How to continuously monitor a directory by using S

2020-06-04 03:44发布

问题:

I want spark to continuously monitor a directory and read the CSV files by using spark.readStream as soon as the file appears in that directory.

Please don't include a solution of Spark Streaming. I am looking for a way to do it by using spark structured streaming.

回答1:

Here is the complete Solution for this use Case:

If you are running in stand alone mode.
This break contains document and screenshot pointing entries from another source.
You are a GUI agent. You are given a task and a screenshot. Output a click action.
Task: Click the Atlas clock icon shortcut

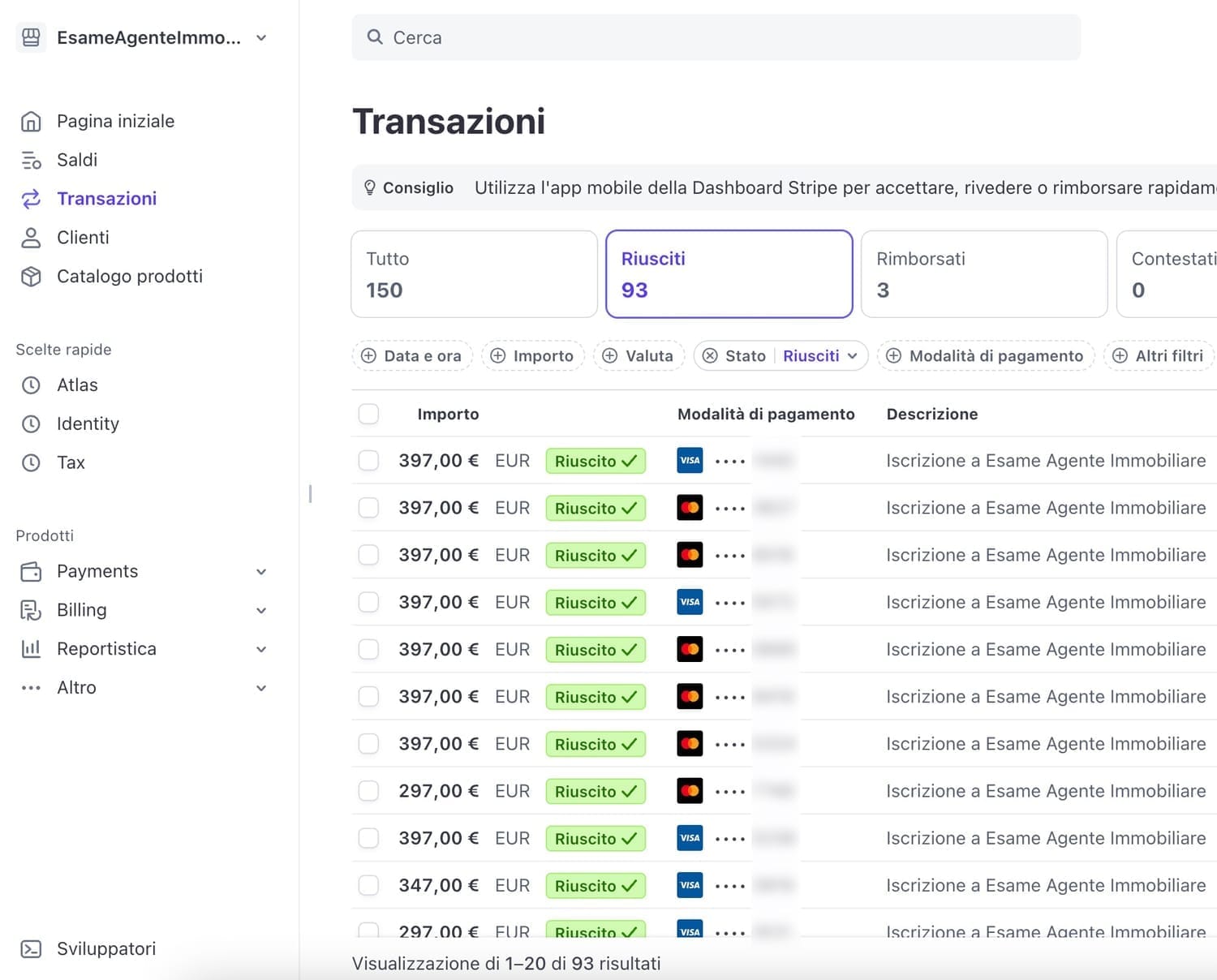pyautogui.click(x=31, y=385)
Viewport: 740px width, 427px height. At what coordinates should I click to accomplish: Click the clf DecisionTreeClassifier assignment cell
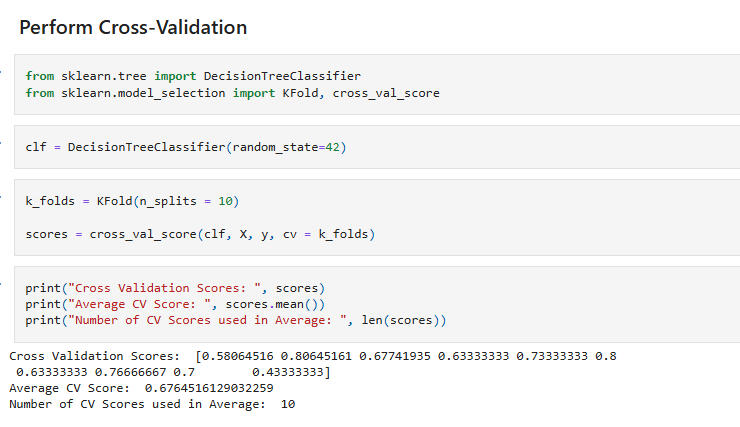[186, 147]
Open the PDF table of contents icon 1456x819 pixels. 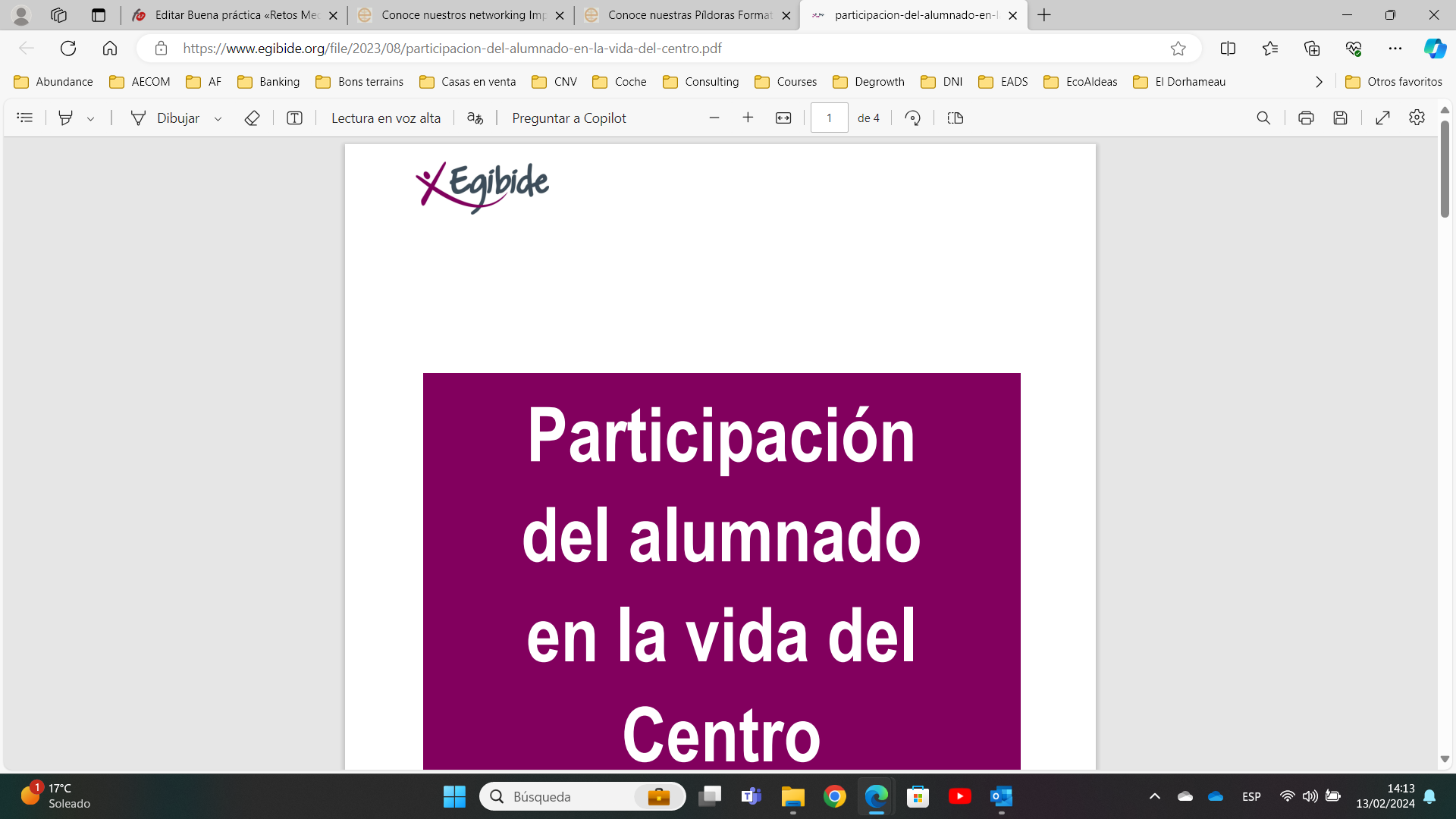pyautogui.click(x=24, y=118)
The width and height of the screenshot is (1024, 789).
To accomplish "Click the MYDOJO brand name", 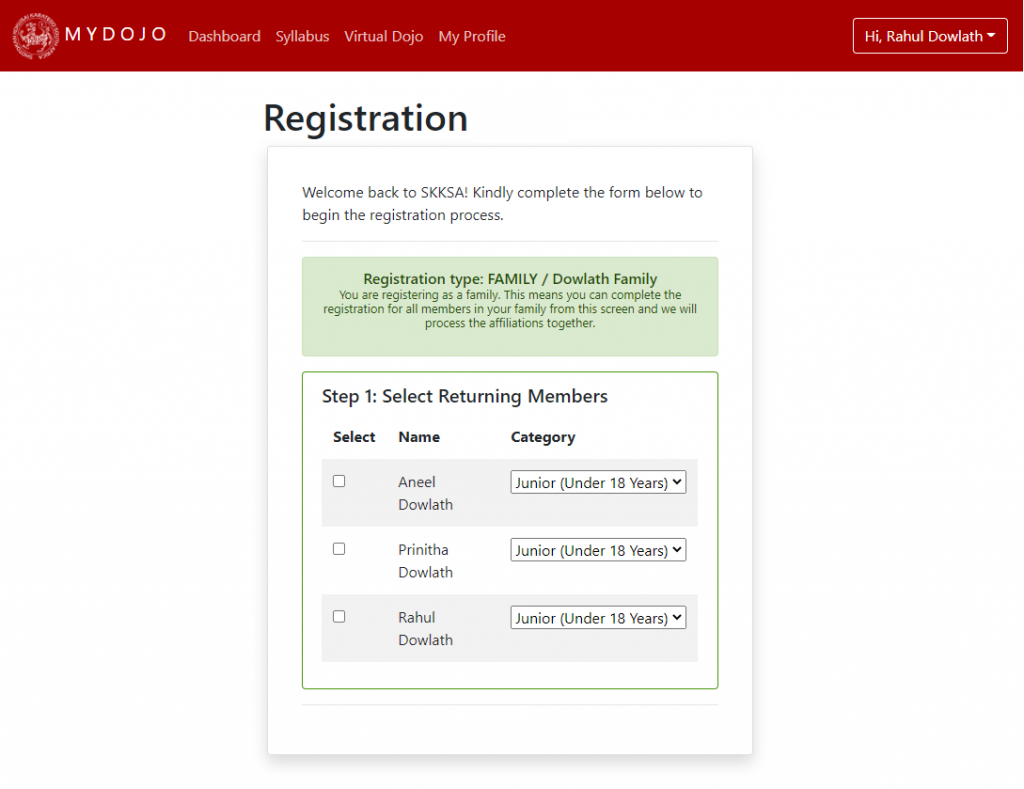I will click(x=116, y=36).
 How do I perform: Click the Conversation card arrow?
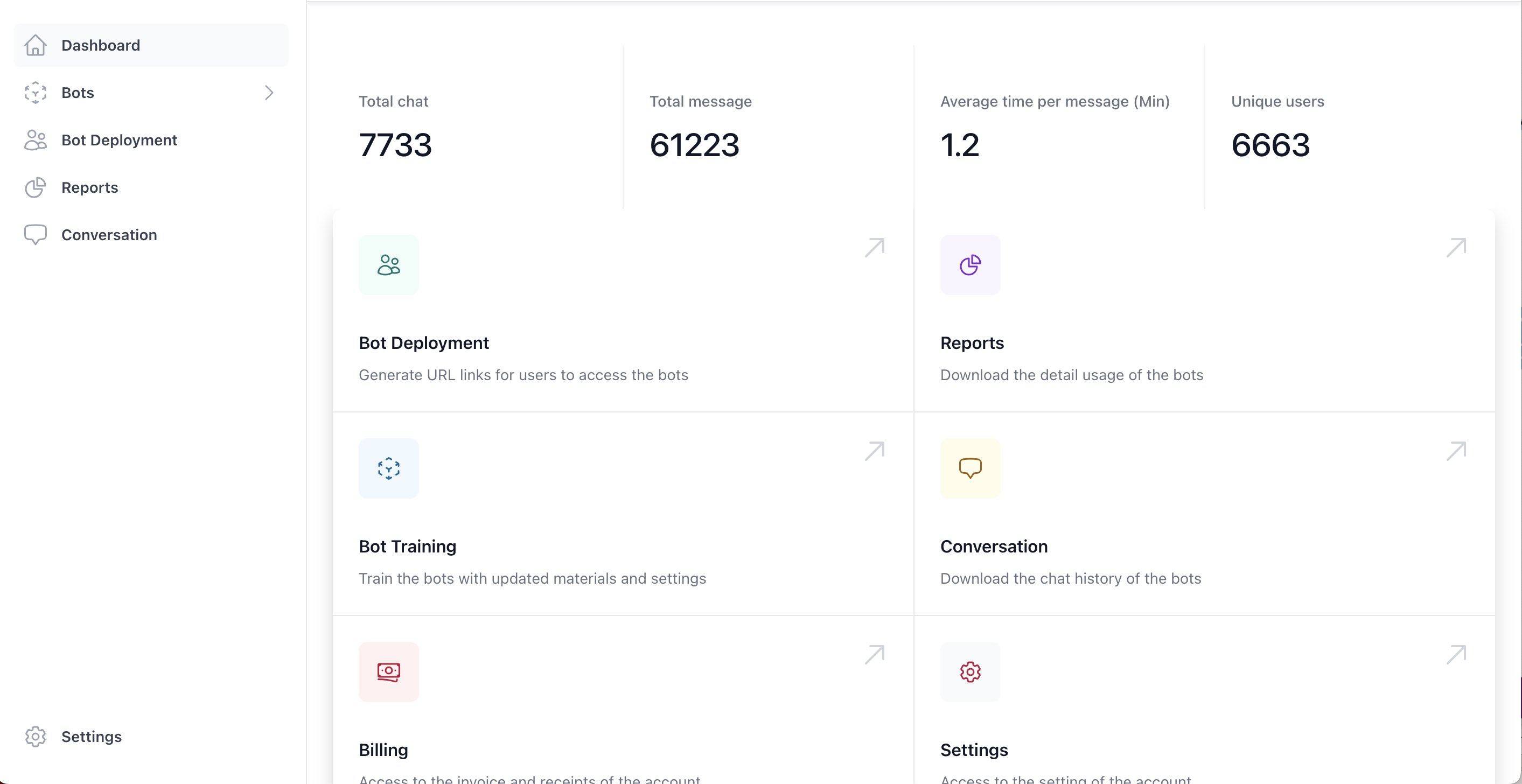1456,451
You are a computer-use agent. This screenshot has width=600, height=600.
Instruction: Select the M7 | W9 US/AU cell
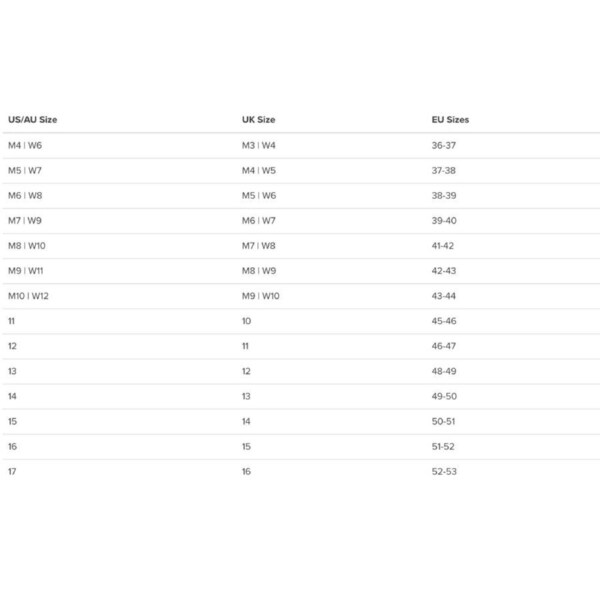point(25,220)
You can increase the driver memory as:

bin/spark-shell --driver-memory 4G

No need to set the executor memory as in Stand Alone mode executor runs within the Driver.

As Completing the solution of @T.Gaweda, find the solution below:

val userSchema = new StructType().add("name", "string").add("age", "integer")
val csvDF = spark
  .readStream
  .option("sep", ";")
  .schema(userSchema)      // Specify schema of the csv files
  .csv("/path/to/directory")    // Equivalent to format("csv").load("/path/to/directory")

csvDf.writeStream.format("console").option("truncate","false").start()

now the spark will continuously monitor the specified directory and as soon as you add any csv file in the directory your DataFrame operation "csvDF" will be executed on that file.

Note: If you want spark to inferschema you have to first set the following configuration:

spark.sqlContext.setConf("spark.sql.streaming.schemaInferenc‌​e","true")

where spark is your spark session.



回答2:

As written in official documentation you should use "file" source:

File source - Reads files written in a directory as a stream of data. Supported file formats are text, csv, json, parquet. See the docs of the DataStreamReader interface for a more up-to-date list, and supported options for each file format. Note that the files must be atomically placed in the given directory, which in most file systems, can be achieved by file move operations.

Code example taken from documentation:

// Read all the csv files written atomically in a directory
val userSchema = new StructType().add("name", "string").add("age", "integer")
val csvDF = spark
  .readStream
  .option("sep", ";")
  .schema(userSchema)      // Specify schema of the csv files
  .csv("/path/to/directory")    // Equivalent to format("csv").load("/path/to/directory")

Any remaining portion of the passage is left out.